Mirasi l'interno di un carcere, ove ad un angolo la
povera Beatrice siede sopra un letticciuolo, nell' atto che
prega il Farinacio suo difensore di far palese al Santo
Padre Clemente VIII la sua innocenza. Questo giureconsulto
pare che l?assicuri di tutto il suo zelo, e che le porga
parole di conforto, mentre poco discosto mirasi Guido Reni,
che dà delle rapide occhiate alla Beatrice, facendole il
ritratto. Di lato campeggia la cupa fisonomia del suo
carceriere, che è in colloquio con una Guardia. ? Troppo
nota è la storia di quest'infelice, non che quella della sua
effigie che si conserva nel palazzo Barberini. Ognuno
comprende che il de Vivo ha ritenuto le stesse sembianze, se
non che in quelle del quadro, di cui facciamo parola, la
fisonomia è più pallida e trista. I suoi occhi sono sbattuti
e pregni di lagrime, e pare. dominata da un pensiero
tremendo, quello di una condanna prossima ed ignominiosa.
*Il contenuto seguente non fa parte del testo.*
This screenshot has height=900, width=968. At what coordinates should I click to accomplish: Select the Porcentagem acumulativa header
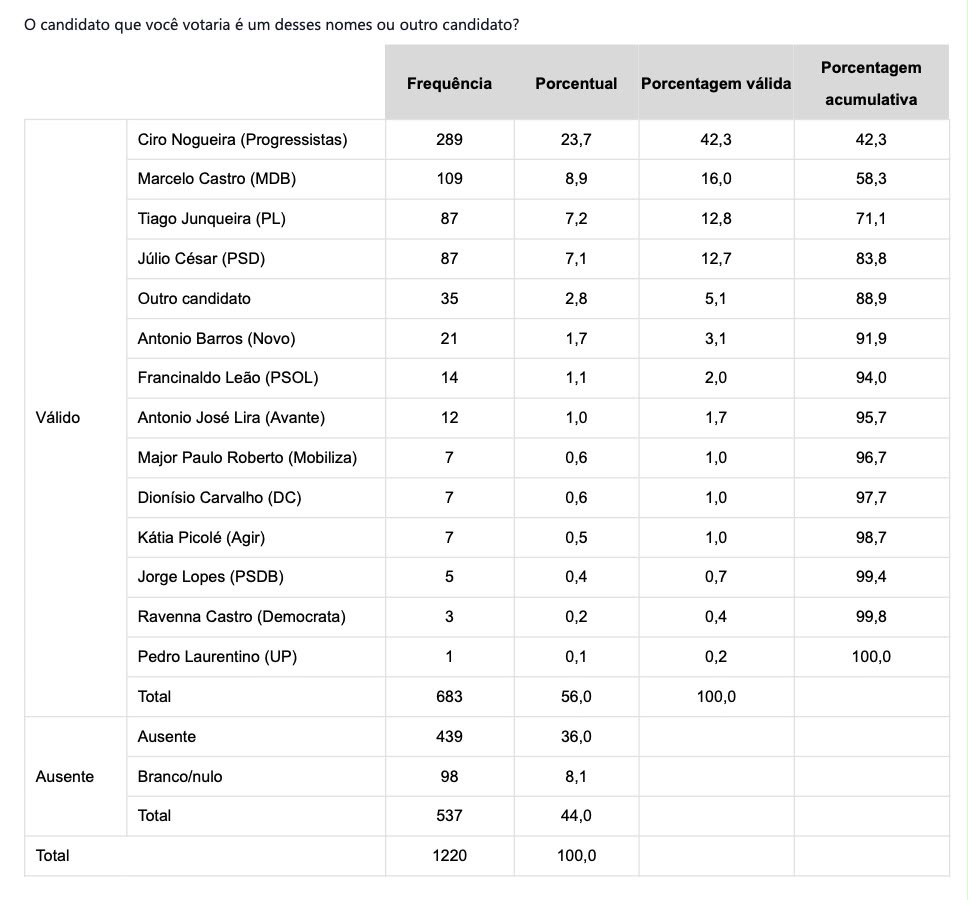871,83
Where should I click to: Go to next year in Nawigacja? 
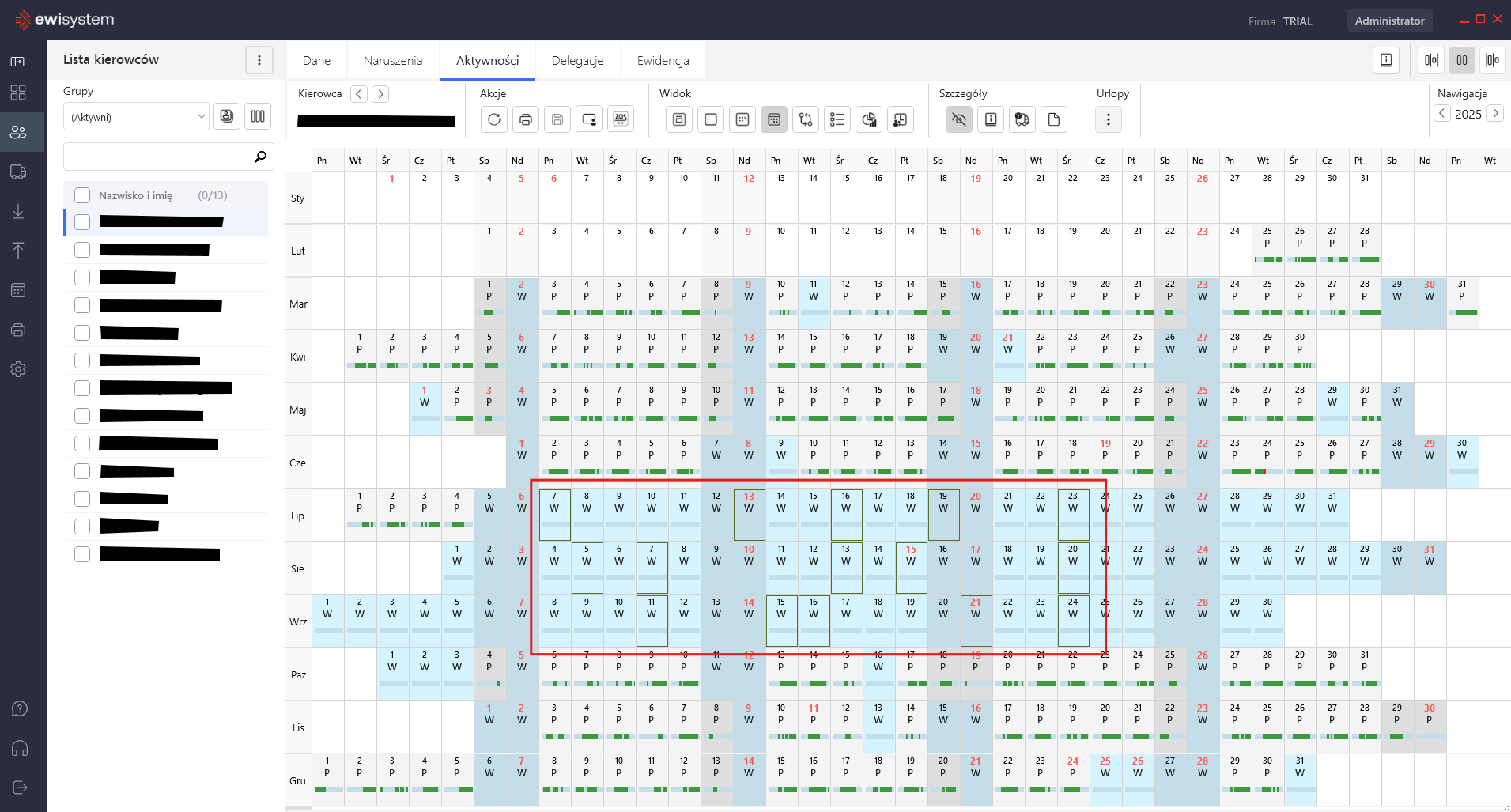point(1495,113)

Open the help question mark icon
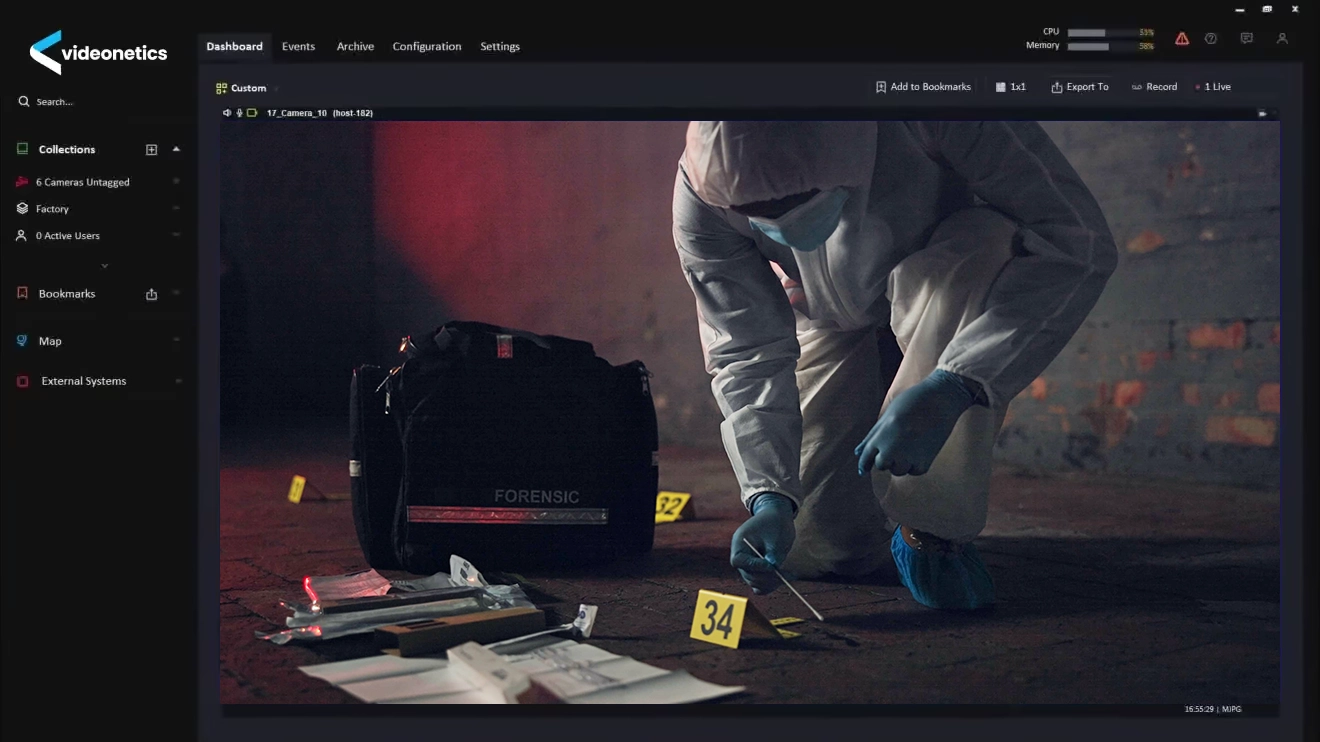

Secondo Shelley, in tutto il suo aspetto avvi una
naturalezza e dignità che congiunta alla sua rara bellezza,
e alla terribile imputazione che le pesava sul capo, destano
nell' animo dello spettatore una commozione difficile ad
esprimersi. La Cenci è una di quelle creature che formano
eccezione della loro specie, accoppiando la forza alla
gentilezza, senza che una escluda l'altra. Cosi la tragica
fine di questa vittima dell?odio e dell'amore conferma il
motto di quel poeta amico di Byron, e di Roma, che i
fiori più gentili sono sempre rari e delicati; e che l?amore
e la speranza non fioriscono che per appassire.
La fisonomia del Farinacio e tratta dalla statua
esistente sulla sua tomba in San Silvestro a Montecavallo. ?
La figura giovanile del Guido Reni è riprodotta da una
effigie del suo tempo.
Il Cav. de Vivo, già noto per la facilità della sua
composizione, e per la sua ricca e fertile fantasia, si è
del pari costantemente distinto per un disegno corretto ed
elegante. Sembra che abbia ne' molti suoi dipinti mostrato
differenti maniere di colorire. Nel Bacco, e nel Diomede
vincitore al corso dei carri, lo prognosticammo un buon
colorista. Parve tuttavia che per un momento non progredisse
in questa parte della pittura; anzi ritrovammo talvolta in
qualche suo dipinto posteriore alcun che di paonazzo, che ci
faceva desiderare l?antica sua maniera. Ora però possiamo
asserire di avere egli riunito alla eccellente composizione,
ed al perfetto disegno, quel colorito e quel classico tuono,
che conviene ai quadri storici. Quindi possiamo , senza
taccia di parzialità , lodare nel suo dipinto un accordo
generale di colore e di chiaroscuro da far riposare
l?occhio, adattando l?insieme al carattere del soggetto. Le
vesti bianche della Cenci, e l?abito nero del Farinacio
formano un grato controposto, conservando un'armonia tanto
difficile fra quelle due tinte cosi diverse.
Le mura interne del carcere sono debolmente illuminate da
un finestrino. Il raggio di luce che vi penetra,
maestrevolmente adoperato dal de Vivo a rischiarare quel
sotterraneo, fa rilevare i personaggi che compongono quella
mesta scena, e nel ritrarre le tinte brune e trasparenti del
luogo, ha evitato quel soverchio nero, che si critica spesso
nei quadri d' interno. Il dipinto della Cenci del signor de
Vivo sarà d'ora in avanti rammentato come un modello di
semplicitá e di grazia; ed avrà per suoi parteggiani tutti
coloro che amano nelle produzioni dell' arte una poesia
modesta e velata, un argomento patrio d'indelebile
rimembranza, e che desti tenere e profonde commozioni.